Un risvolto che lascia oltremodo perplessi in questa querelle ecclesiastica è l’atteggiamento dei fedeli. Non è minimamente in discussione – ci mancherebbe altro – il fatto che i parrocchiani possano avere un’opinione diversa rispetto al loro pastore, tanto più se all’oggetto vi sono questioni non inerenti ai fondamenti della nostra fede. Rimane però un interrogativo: in una località di provincia, dove si presume che i fedeli frequentino sempre la stessa parrocchia e conoscano abbastanza bene il parroco e le sue idee, a cosa sarebbe dovuto quest’atto di protesta così plateale? Davvero sono stati tutti colti così alla sprovvista? O forse, semplicemente, non hanno gradito che un pensiero del genere fosse espresso nel contesto di una messa? L’altra cosa che lascia pensare è la replica dell’arcidiocesi. “Sui vaccini – ha dichiarato il portavoce della Curia milanese – la posizione della Chiesa ambrosiana è chiarissima: tutti i parroci e gli operatori pastorali devono vaccinarsi perché la tutela della salute è importante anche per la cura delle anime e la vicinanza concreta ai fedeli”. L’arcidiocesi ambrosiana fa quindi riferimento agli ambienti parrocchiali, mentre non è da escludere che don Tarcisio (che, in nome della privacy, non ha voluto dire se sia vaccinato o no) si riferisse a una realtà più ampia e a sfondo laicale, con uno sguardo rivolto ai disagi dei lavoratori alle prese con il green pass o alle famiglie con figli in età scolare, che si vedono preclusi la possibilità di fare sport e di avere una vita sociale.

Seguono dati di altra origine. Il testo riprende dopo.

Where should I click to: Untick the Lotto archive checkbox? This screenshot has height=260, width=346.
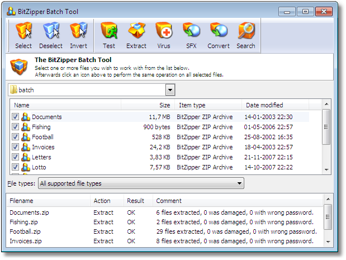pyautogui.click(x=15, y=167)
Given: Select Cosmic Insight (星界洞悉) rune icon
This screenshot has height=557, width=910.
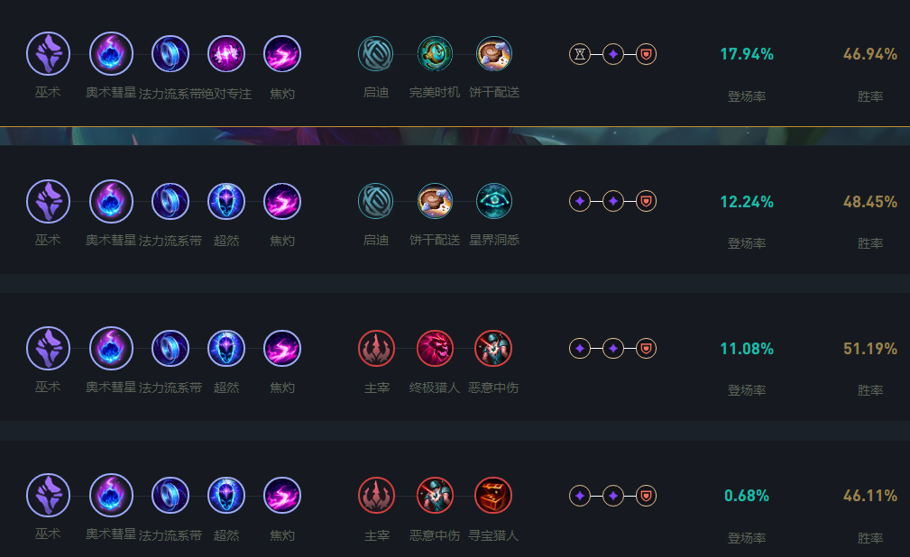Looking at the screenshot, I should (494, 201).
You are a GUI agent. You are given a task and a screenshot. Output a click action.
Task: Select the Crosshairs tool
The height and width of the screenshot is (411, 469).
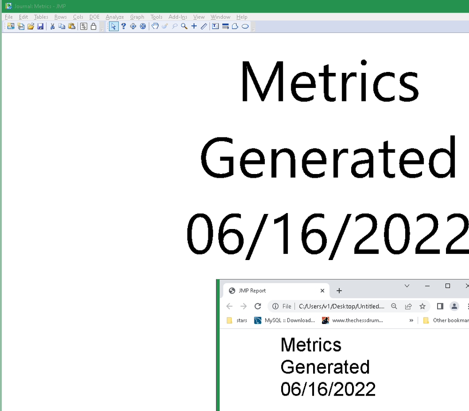[x=194, y=26]
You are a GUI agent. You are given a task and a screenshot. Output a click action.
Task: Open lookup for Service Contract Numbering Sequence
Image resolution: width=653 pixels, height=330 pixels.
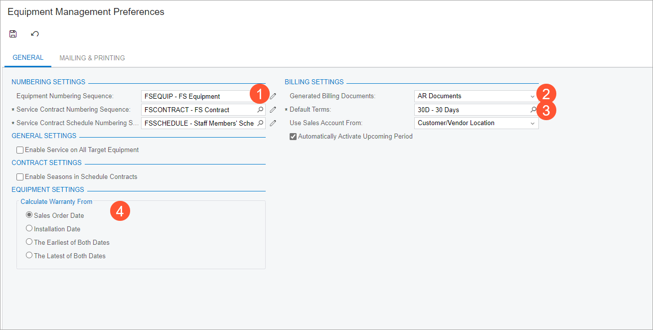point(260,110)
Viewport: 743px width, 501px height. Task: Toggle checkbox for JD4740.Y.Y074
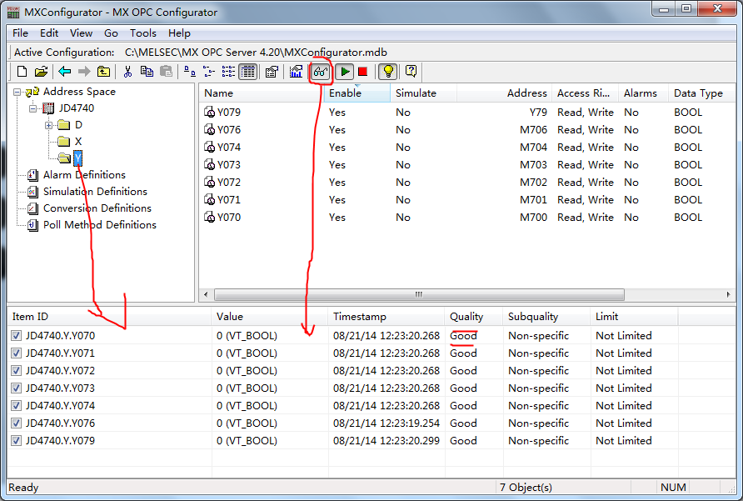click(17, 406)
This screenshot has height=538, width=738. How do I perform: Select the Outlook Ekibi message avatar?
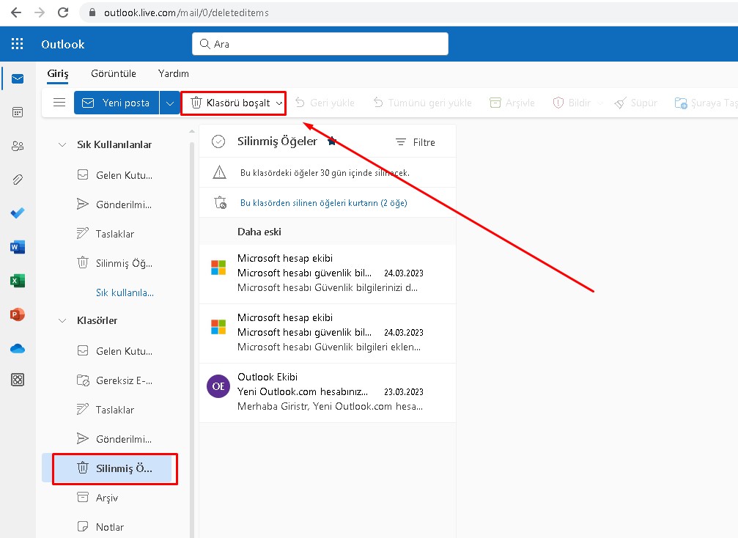(217, 386)
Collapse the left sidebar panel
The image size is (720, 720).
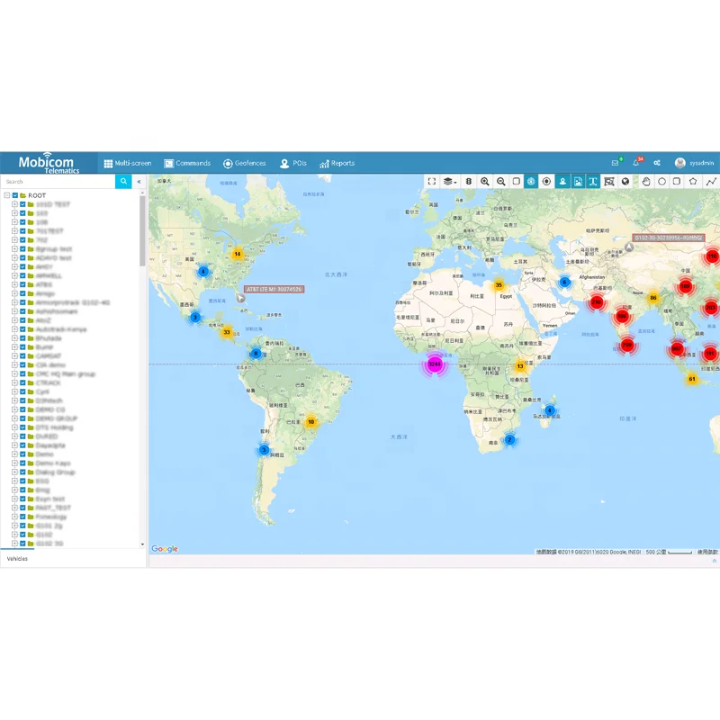click(139, 182)
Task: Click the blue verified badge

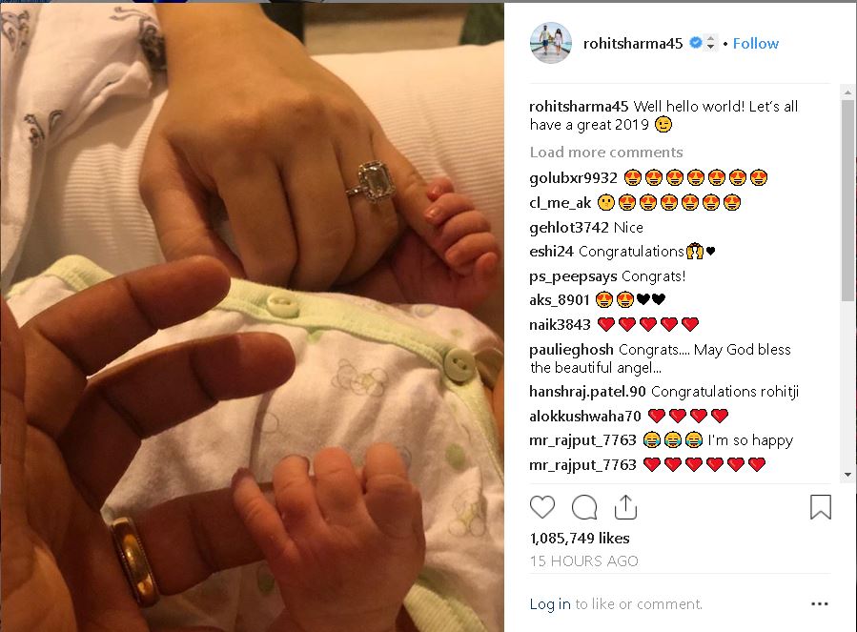Action: (695, 43)
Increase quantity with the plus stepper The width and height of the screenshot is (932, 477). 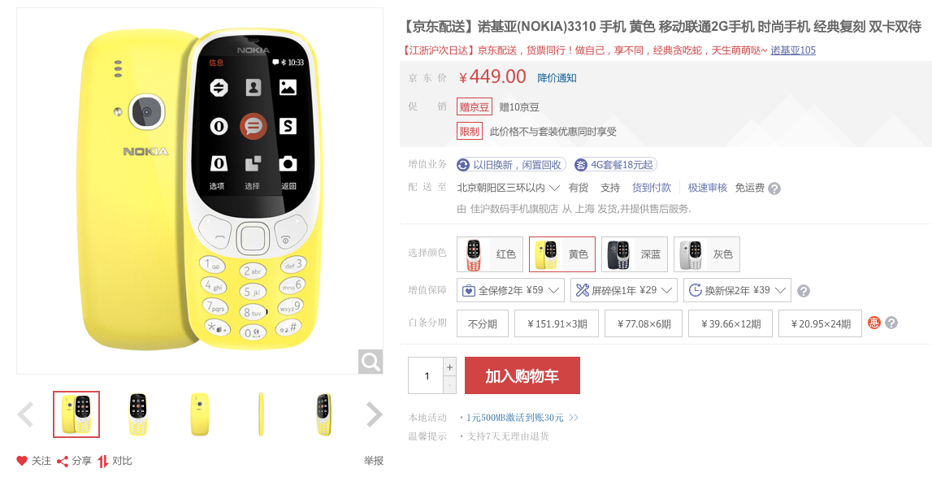450,367
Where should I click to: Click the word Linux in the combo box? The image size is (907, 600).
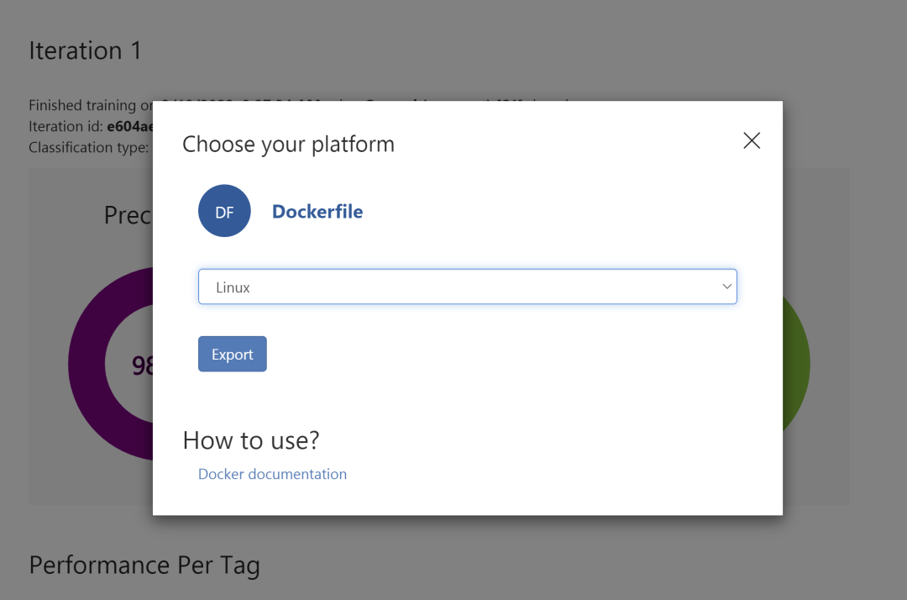pyautogui.click(x=233, y=287)
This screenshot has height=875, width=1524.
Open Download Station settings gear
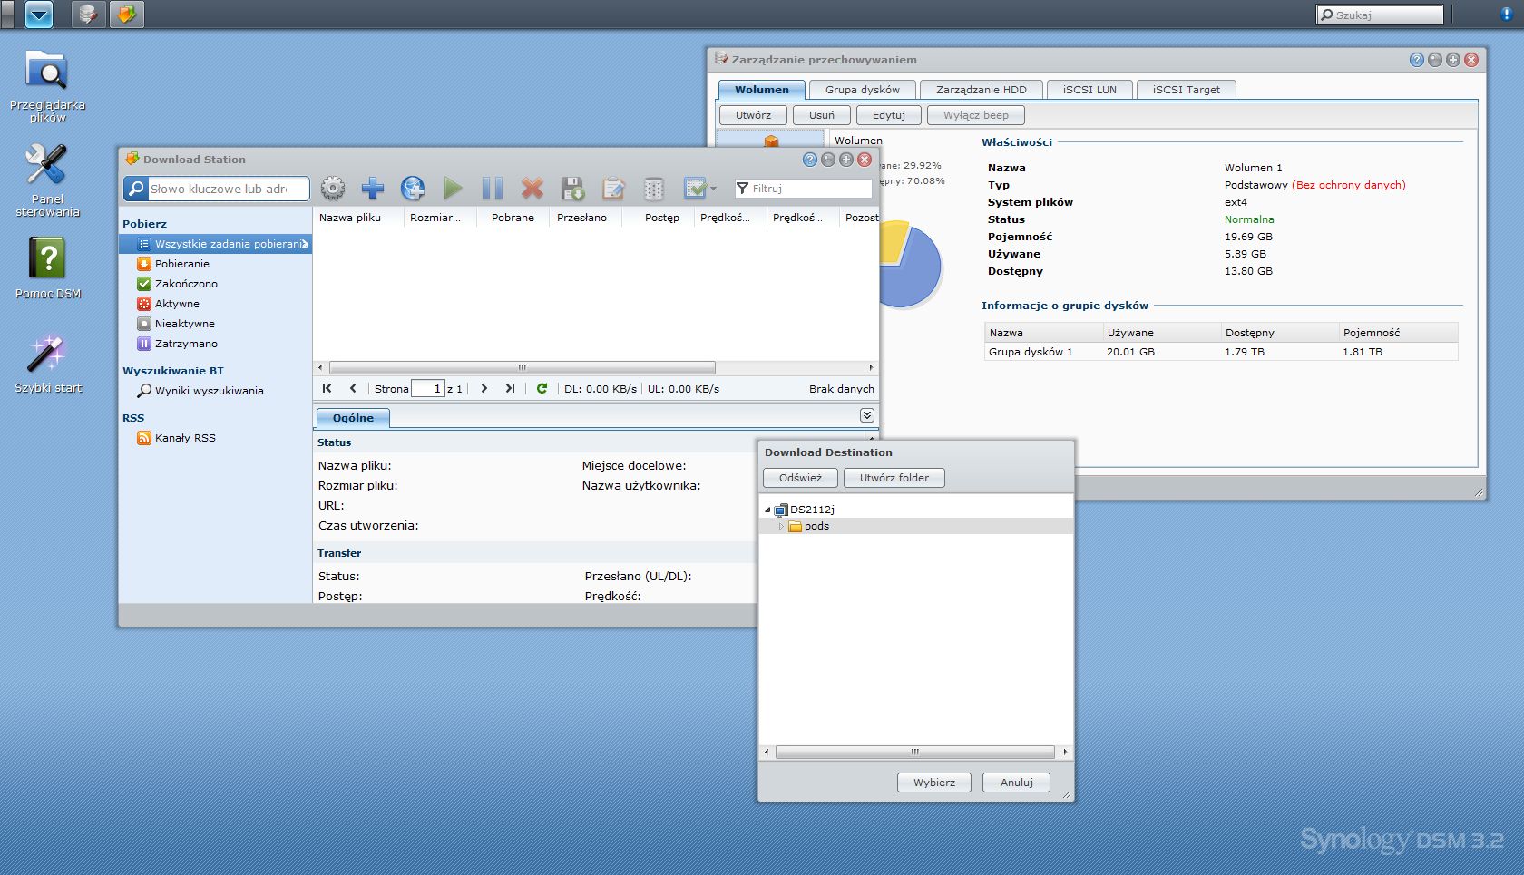pyautogui.click(x=333, y=189)
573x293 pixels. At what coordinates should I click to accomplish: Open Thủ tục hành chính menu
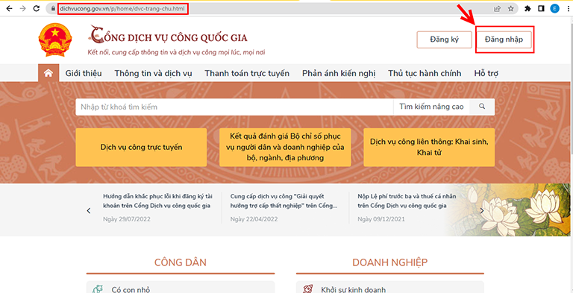click(425, 73)
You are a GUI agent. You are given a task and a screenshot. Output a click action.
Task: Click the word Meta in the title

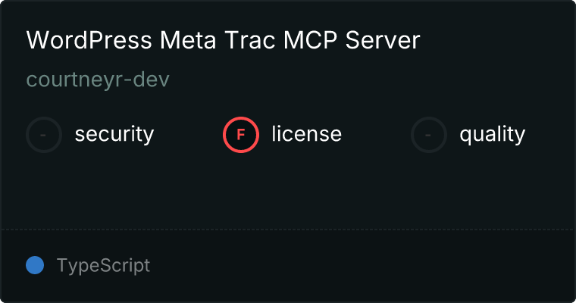coord(188,40)
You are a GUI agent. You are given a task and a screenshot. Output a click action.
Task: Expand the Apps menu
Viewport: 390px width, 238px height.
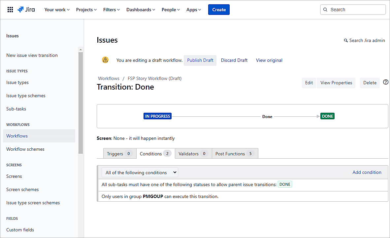193,10
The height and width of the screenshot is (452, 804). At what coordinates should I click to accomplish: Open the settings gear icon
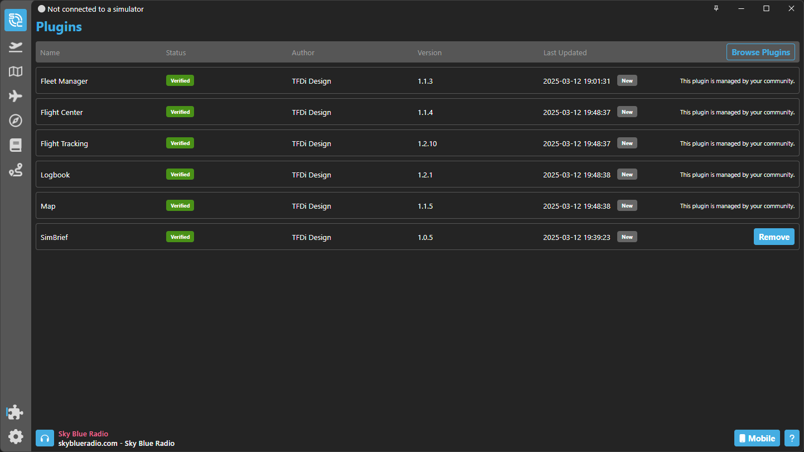click(x=16, y=436)
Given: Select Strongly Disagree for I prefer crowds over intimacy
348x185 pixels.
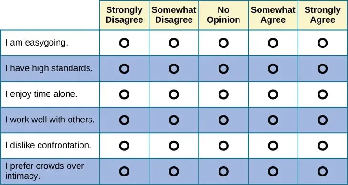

Colpisce l’atteggiamento dogmatico e assertivo della curia milanese su una tematica che, essendo in continua evoluzione (è ormai ammesso anche dai vaccinisti più convinti che le inoculazioni non impediscono di infettarsi e infettare, mentre l’attuale variante Omicron, pur essendo più contagiosa, è giudicata da quasi tutti i virologi meno aggressiva e, nei sintomi, più simile a una comune influenza), meriterebbe un dibattito aperto a tutte le posizioni e basato su criteri scientifici e non fideistici. Oltretutto, l’approccio ‘non allineato’ di don Tarcisio Colombo trova riscontri nelle posizioni di tanti illustri pastori di Santa Romana Chiesa: ex capidicastero come i cardinali Gerard Ludwig Müller e Robert Sarah; vescovi titolari o emeriti delle diocesi italiane, come monsignor Giampaolo Crepaldi e il recentemente scomparso monsignor Luigi Negri; missionari come don Antonello Iapicca.

Rattrista vedere un’opinione pubblica ecclesiale così profondamente spaccata su temi come la pandemia – che, come detto, non dovrebbero intaccare i fondamenti della fede – mentre nessuno ha nulla da obiettare sull’iniziativa assolutamente arbitraria e incomprensibile dell’arcivescovo di Mazara del Vallo, monsignor Domenico Mogavero, che ha voluto eliminare la figura del padrino dai battesimi e dalle cresime. “Eravamo arrivati al punto che molti padrini e madrine, durante la celebrazione, non facevano neanche la comunione”, ha dichiarato il presule, secondo il quale, l’ufficio di padrino avrebbe “perduto il suo significato originario limitandosi a una presenza liturgica puramente formale”. Un vero schiaffo morale ai tanti padrini e madrine che, nonostante tutto, ancora prendono sul serio il proprio ruolo, per amore dei loro figliocci e della Chiesa.

Quelli avvenuti a Casorate Primo e a Mazara del Vallo sono due fatti tutt’altro che da sottovalutare. Entrambi gli episodi sono sintomi importanti di una Chiesa in profonda crisi d’identità, che si ritrova intrappolata in un paradosso: nel tentativo di liberarsi di formalismi e “rigidità”, sta generando nuovi dogmi e nuovi sottili autoritarismi che però, per quanto possano radicarsi, non potranno mai diventare parte della sua tradizione e della sua essenza viva. Al contrario, rischiano di produrre ulteriori danni e divisioni. Se tuttavia Dio da un male può trarre un bene, anche fatti come quelli riportati non passeranno invano se saranno riusciti a scuotere le coscienze dei fedeli intorno al tema dell’unità della Chiesa e a ciò che realmente la rende grande.